If we look at the future prospects for this business thing, nothing has changed in our thinking with regards to the competitiveness of those companies in the mid- to long term. We are confident that we are able to bring the profitability of those companies back to the levels where they've been in 2022. So overall, majority of the portfolio continued to perform well. There are clear signs of—or let's say there has been improved signs of—more pressure on the demand side, so pressure on turnover in the last six months. But overall, a good and a decent situation when we look at where our companies overall stand.

Then, clearly, the highlight of the quarter is the excellent cash generation. So here in this slide, you have the last 12-month operating cash flow development of the group. So we updated our strategic targets in Q2 or Q3 2022, so a bit more than a year ago, shifting clearly the focus more on capital efficiency and returns. And also, if you look at now what has happened during the last four quarters thereafter, we've roughly generated EUR 10 million of operational EBIT, with an operating cash flow of roughly EUR 50 million.

So a very significant and a good development, driven by stable earnings development, but also clearly the reduction of working capital, roughly EUR 8 million from the peak seen in August 2022. So very nice development, and a mark that we continue to move into the right direction. If we look at then the important metric of return on trade working capital. So basically, this is the one- off the key KPIs we look at and we drive at the group level for all of our companies. So since I mean, during the last 12-15 months of positive development, from 27%- 30%.

When we look at the reported numbers, if we exclude the discontinued SANY business from there as well, we are roughly at 32.5%. So a clear 5.5% improvement there as well. A positive development, as you see here, mainly with the electronics businesses, as well as our technical trade business area, whereas mainly due to the challenges related to the SANY operations, but also FMB in Sweden, the heavy machines have had a tough time, if we look at both the earnings and cash flow generation in the recent history. However, this continues to be we see a positive trend going forward with this.

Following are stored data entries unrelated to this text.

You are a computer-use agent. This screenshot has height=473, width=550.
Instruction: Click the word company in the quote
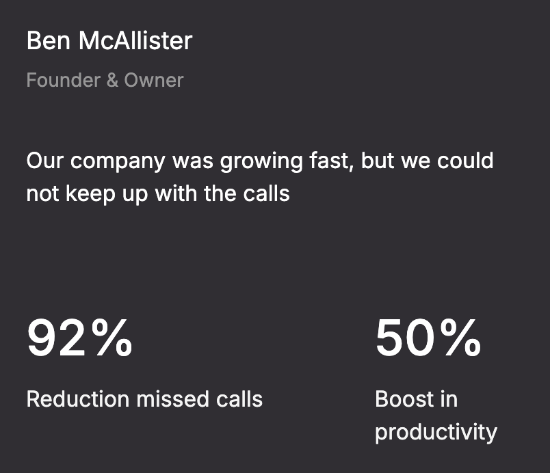(x=118, y=163)
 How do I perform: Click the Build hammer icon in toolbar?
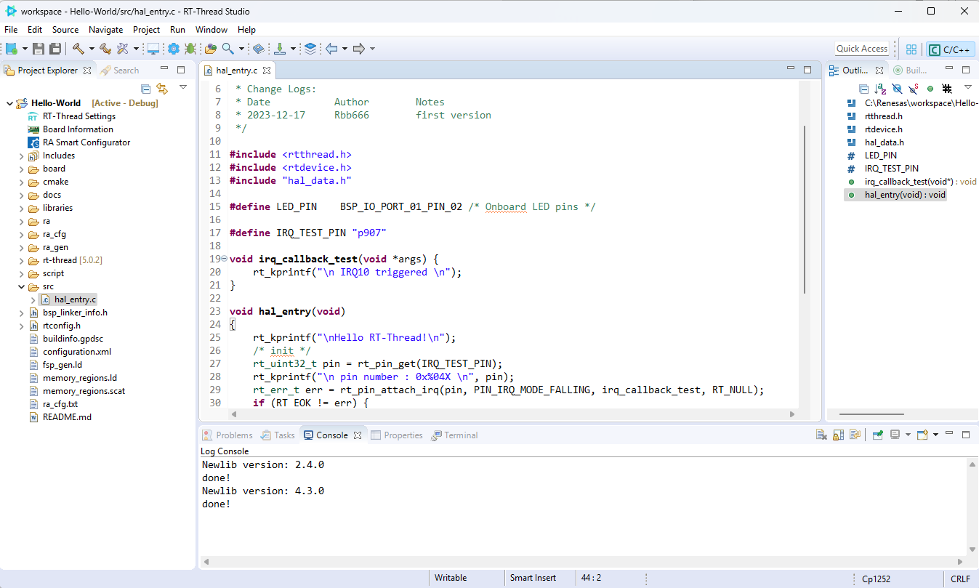point(78,49)
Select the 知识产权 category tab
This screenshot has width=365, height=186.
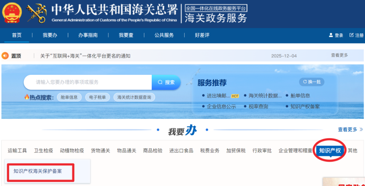click(x=330, y=150)
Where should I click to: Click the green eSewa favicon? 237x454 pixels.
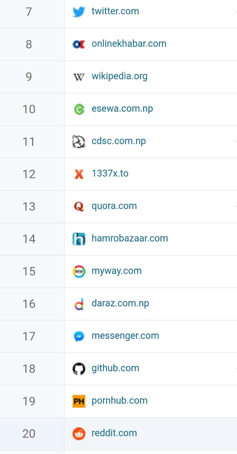click(79, 109)
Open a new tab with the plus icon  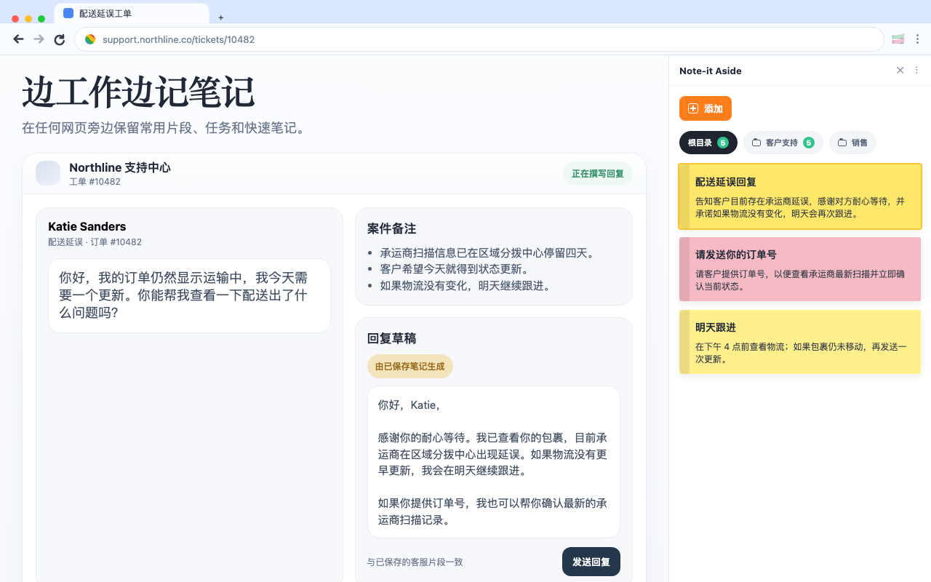(220, 17)
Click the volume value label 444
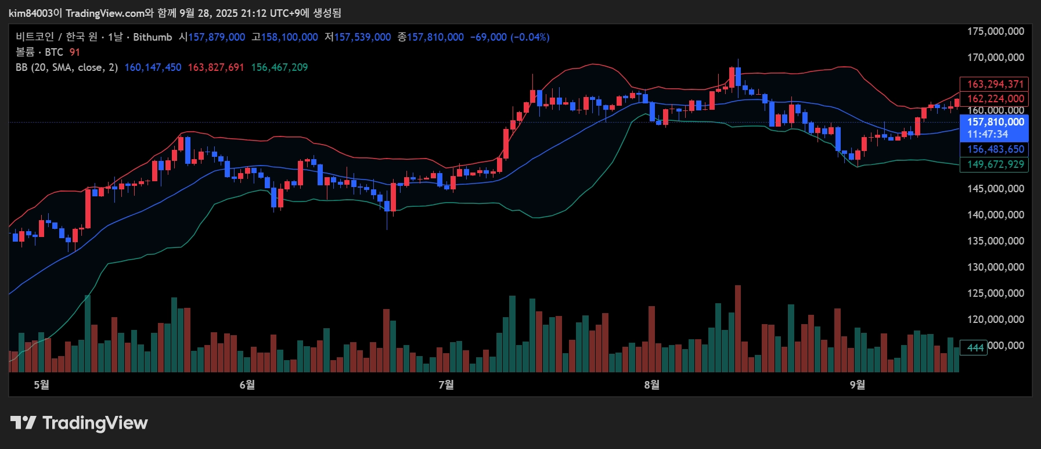 pyautogui.click(x=974, y=347)
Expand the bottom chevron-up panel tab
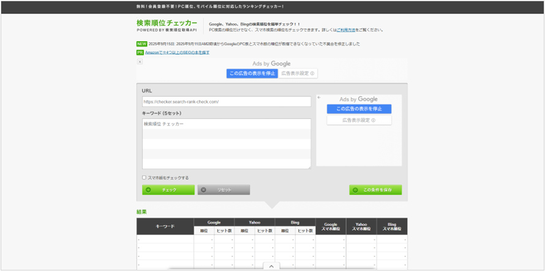The height and width of the screenshot is (271, 545). [x=271, y=266]
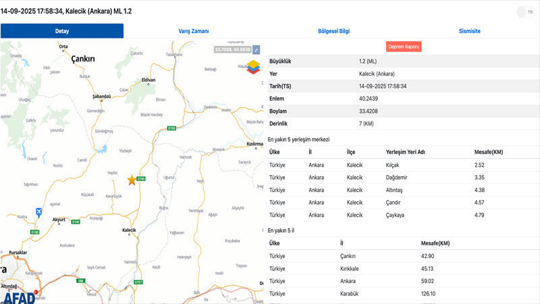
Task: Select the Detay tab
Action: coord(61,31)
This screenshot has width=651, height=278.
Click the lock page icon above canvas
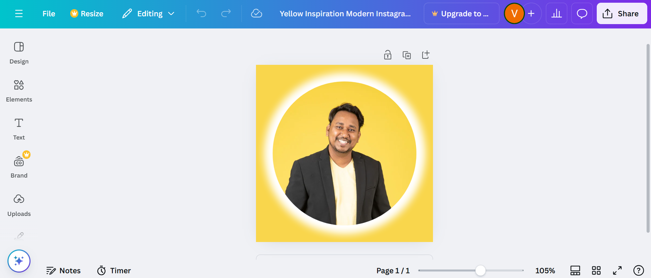(388, 55)
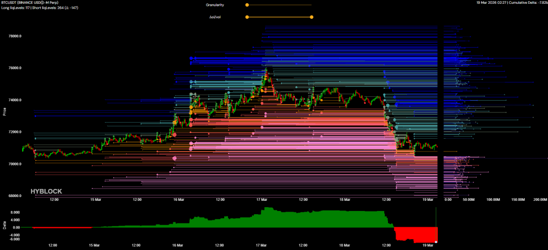Click the Granularity label

tap(215, 5)
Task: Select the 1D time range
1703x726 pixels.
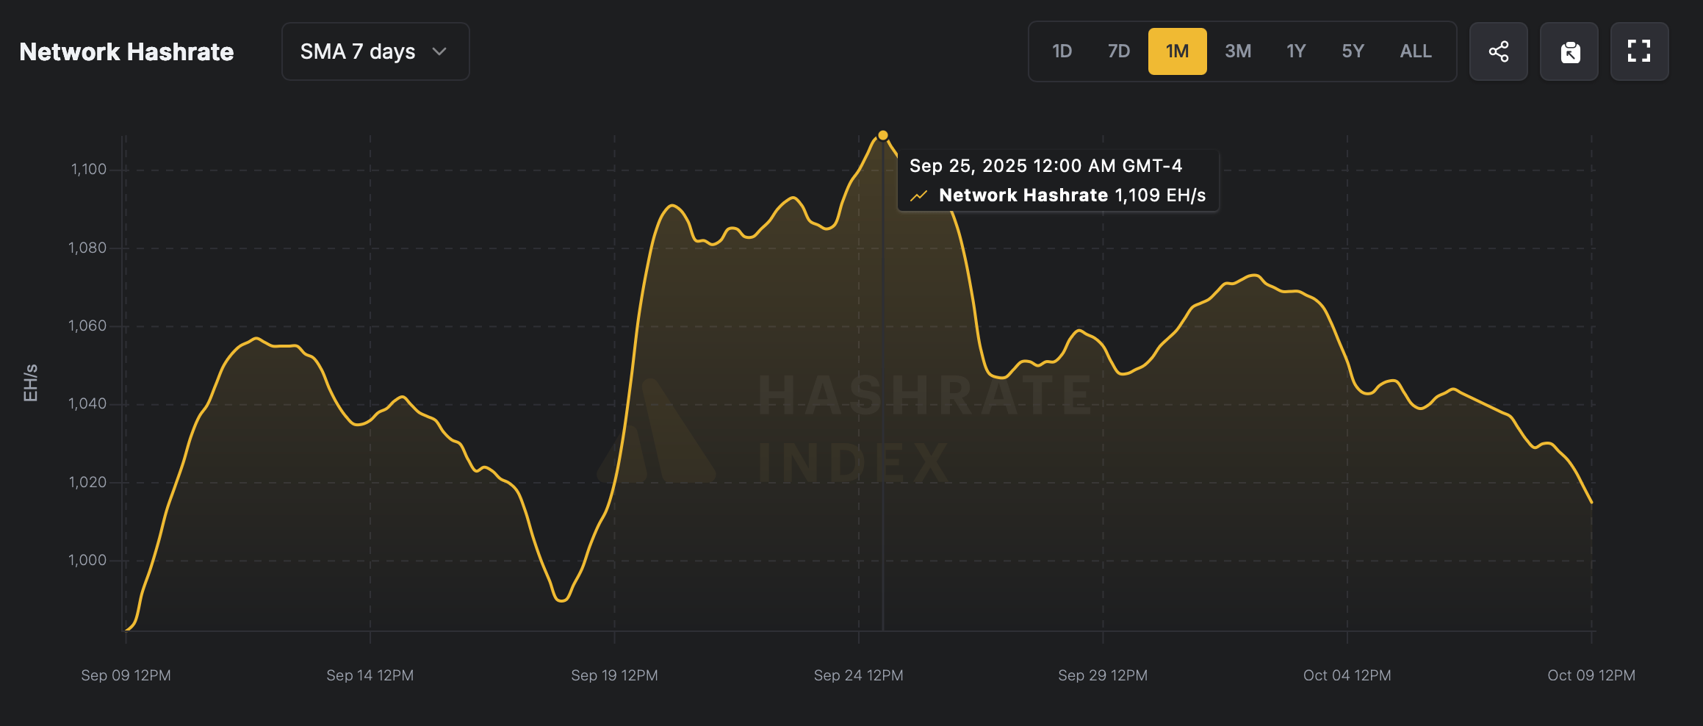Action: (1062, 51)
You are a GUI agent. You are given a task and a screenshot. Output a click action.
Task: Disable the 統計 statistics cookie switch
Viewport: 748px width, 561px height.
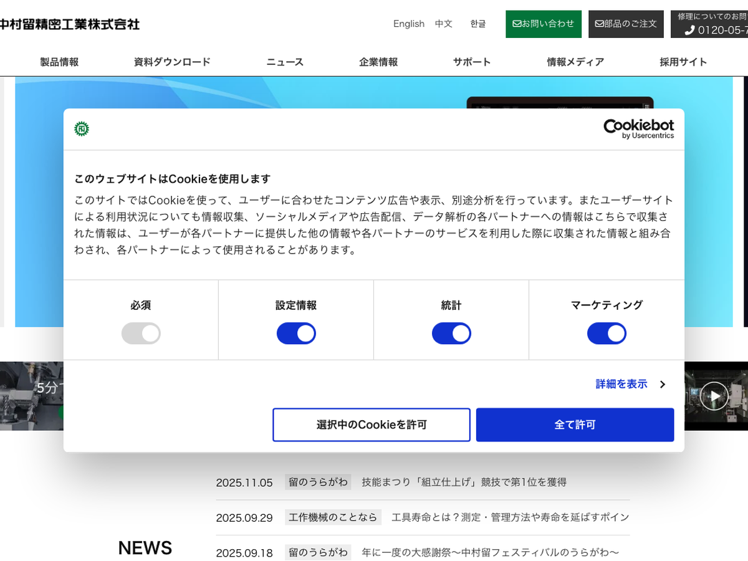pyautogui.click(x=451, y=333)

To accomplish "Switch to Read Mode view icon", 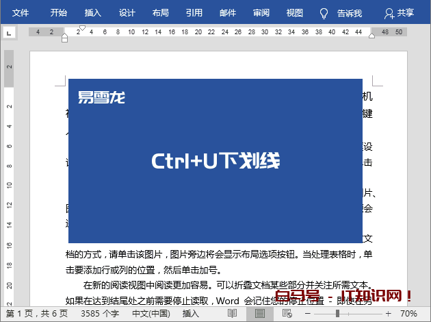I will point(233,313).
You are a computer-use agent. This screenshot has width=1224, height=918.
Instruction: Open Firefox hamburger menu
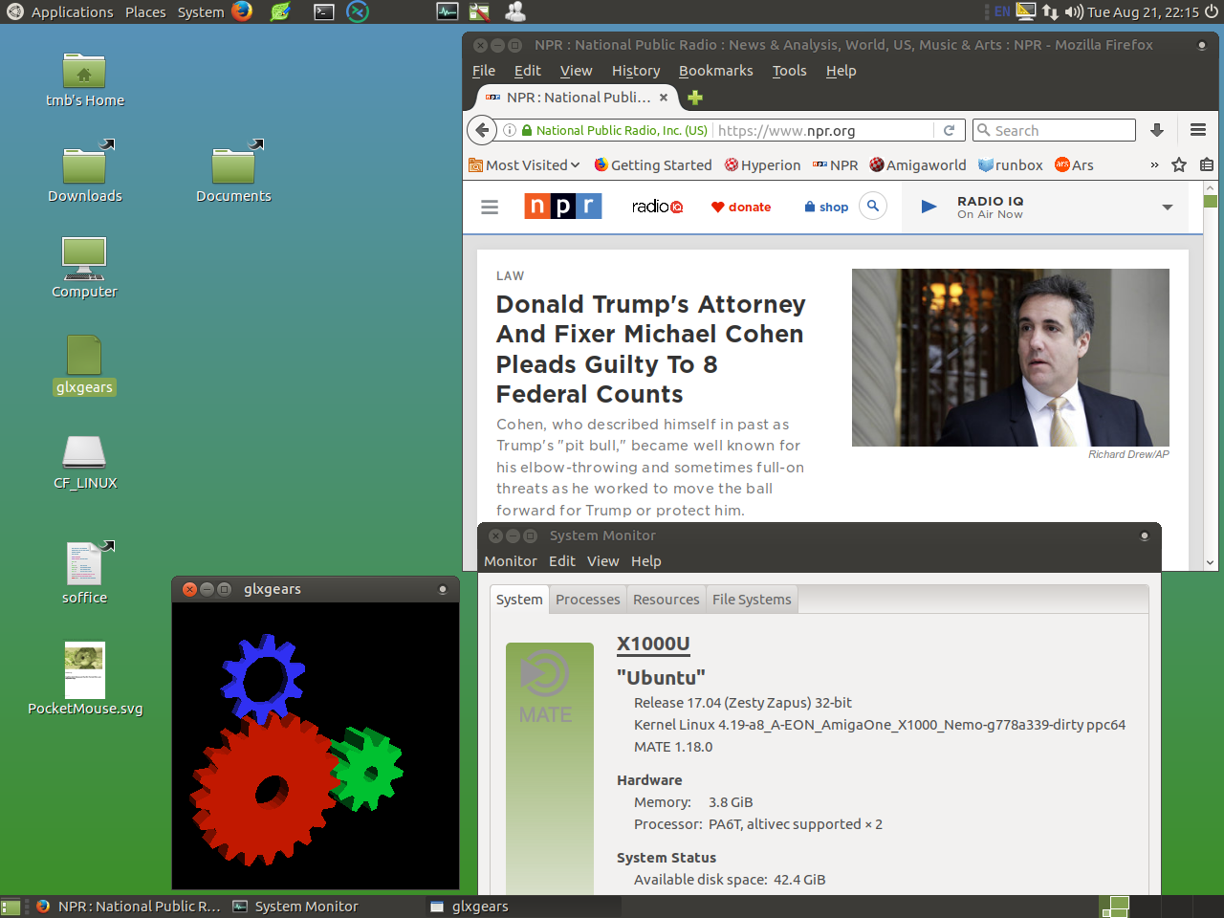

There's a clear signal also that the companies and our organization starts to better capture the thinking and the mindset of how important capital efficiency and returns overall are. And then we gradually continue to and expect to see a positive development with regards to this as well. Then a bit... a couple of words on our outlook. I mean, as you know, we don't provide guidance on a short-term level. But clearly, if you look at where what are the key drivers and key focus areas at the moment in steering the firm, we continue to focus as at all times on creating profits, also creating cash flow.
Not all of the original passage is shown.